**Work task**
There is material below. Print exactly the lines starting at the line with "Image resolution: width=545" and ending at the line with "At what coordinates", ends included, and no others.

**Data extracts**
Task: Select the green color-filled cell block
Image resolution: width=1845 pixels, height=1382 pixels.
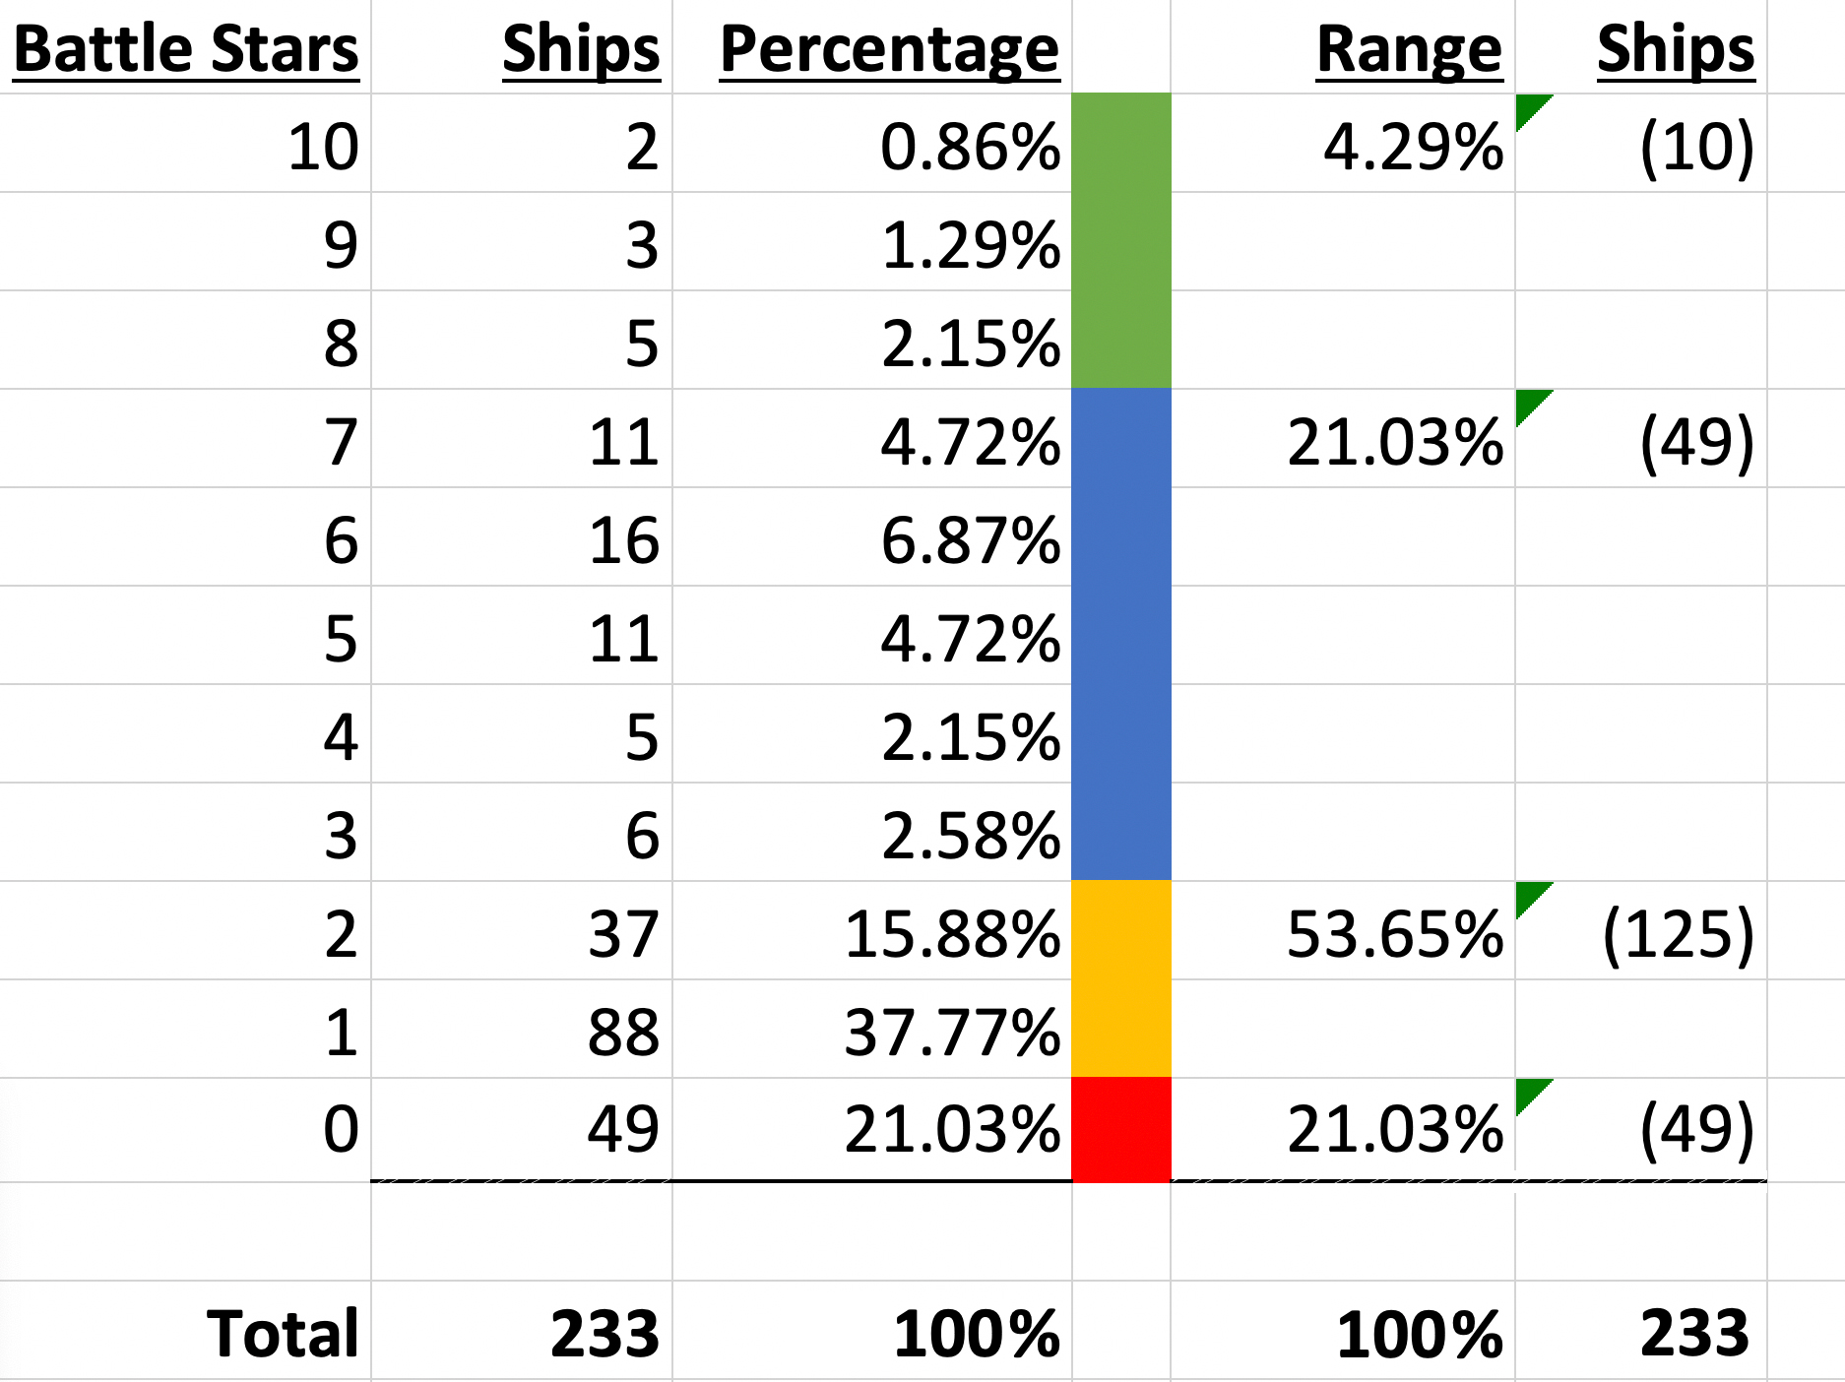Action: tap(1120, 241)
...
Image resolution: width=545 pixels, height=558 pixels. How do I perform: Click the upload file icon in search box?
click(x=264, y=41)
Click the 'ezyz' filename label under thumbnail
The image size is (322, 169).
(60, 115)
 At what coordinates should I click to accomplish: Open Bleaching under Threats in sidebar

**Finished task**
Image resolution: width=545 pixels, height=558 pixels. How do I perform: Click the upload file icon in search box?
click(x=264, y=41)
Click the 'ezyz' filename label under thumbnail
The image size is (322, 169).
(60, 115)
 At what coordinates should I click to accomplish: Open Bleaching under Threats in sidebar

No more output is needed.